入ると、崩れかけの屋根が空を邪魔している。夜かと思うほどの闇。腰のカンテラを点けて奥に進む。
「おい、どこだ!」
「ここじゃ~」
人一人やっと通れる狭さ。ダンジョンより進みにくい。
壁にマントをこすりながら、思っていたよりもかなり長く進み。一本道に出た。そこを抜けると、広間に出る。
家の近所にこんな場所があるとは思わなかった。
ドーム状の空間だ。
更に暗く、濃い闇が佇んでいる。屋根にはよくわからないデザインの壁画。吐く息が白く、妙に寒い。別世界に感じるほどの急激な気温の変化だ。
「遅いぞ」
男が一人佇んでいた。
50か、60代の中年の男だ。
堂々とした体躯に、煌びやかなマント。だが、覗く鎧は実用的で武骨。帯びた剣には一切の飾りも華やかさもない。

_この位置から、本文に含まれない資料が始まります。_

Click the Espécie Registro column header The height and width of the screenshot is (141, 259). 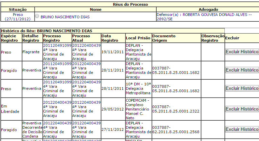click(9, 38)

整えられた短いアゴヒゲ、狩猟者を思わせる鋭い目つき、そして禿げ頭には『王冠』が載っていた。
「正装か?」
「貴様の力と共に、余も少しだけ力を取り戻した。だが、まだまだ儚いものよ」
「さいで」
流石に馬鹿な俺でも、蛇の正体はわかった。
名乗らないのは、【冒険者の王】ともあろう者が、血縁でも何でもない俺としか契約を結べなかった理由にあるのだろう。
「冒険者よ。夢ができたようだな。語ってみよ」
「二つできた。一つは、フィロの名を英雄として世に響き渡らせる。もう一つは、“神を殺す”。奴の名は、ミテラ。奴隷を罰する神だ」
「英雄と神殺し、その二つとも余は経験済みじゃ。大いに力となってやろう。だが先ず、冒険者なら思うがままにやってみよ。躓いた時は、笑いながら助言をくれてやる」
「やるさ。俺は、俺が思うがまま、英雄と成るように戦ってやる」
「やれ。運命が貴様を英雄にするだろう。否、だからこそ肝に銘じよ。運命に潰されるな。運命に愛されようとも、神を味方に付けようとも、悪魔すら味方に取り込んでも尚、最後に勝つのは人の――――――」
緑光が輝き、王の姿は消えた。
ポツンと蛇が一匹いる。
「ぐあああああああ! いいところで時間切れじゃぁぁぁぁぁ!」
「いい感じだったのになぁ」
「だろ!? 余もそう思っていたのに! ちょっと待つのじゃ、何とか頭だけでも構成してみるぞ」
「止めろ、ハゲ。気持ち悪い」
夢に出る。
「誰がハゲじゃ!」
「事実じゃねぇか!」
「眷属とは神をなぞる者。将来、貴様もハゲる可能性があるぞ? あ~だから余の声が届いたのじゃな」
「お前とは縁を切る。髪とは縁は切れない」
「髪くらいなんじゃ! 余は髪がなくともモテモテじゃぞ!」
「ってことは、髪がある俺は更にモテモテになるのか?」
「鏡を見よ」
シンプルに強い悪口止めろ。
「ぐ、ぐお。そういえば、ここ寒いのじゃ。凄い眠気が」
「冬眠かよ」
口喧嘩で少し温まったが、以前寒いまま。このままだと俺も骨まで冷える。
蛇を拾って肩に乗せた。
こいつが悪魔でも神でも英雄でも奸雄でも構わない。フィロ以外で、唯一俺に力を貸した存在だ。感謝しているし、最後まで付き合ってやろう。だから、お前も付き合えよ。
と、口に出したら調子に乗りそうなので言わない。
「行くぞ、オールドキング」
「ふん、顔のない冒険者め」
俺たちは、つまらない口喧嘩を続けて闇から出た。
陽の下、白い尖塔の更なる深い闇に潜るため。
英雄と神殺しの道に向かって進む。
捨てたものの怨嗟を背に受けながら、俺は進み続ける。いつか、砕けて歩けなくなるまで、進み続けるだろう。
これが、どうしようもない俺の私小説だ。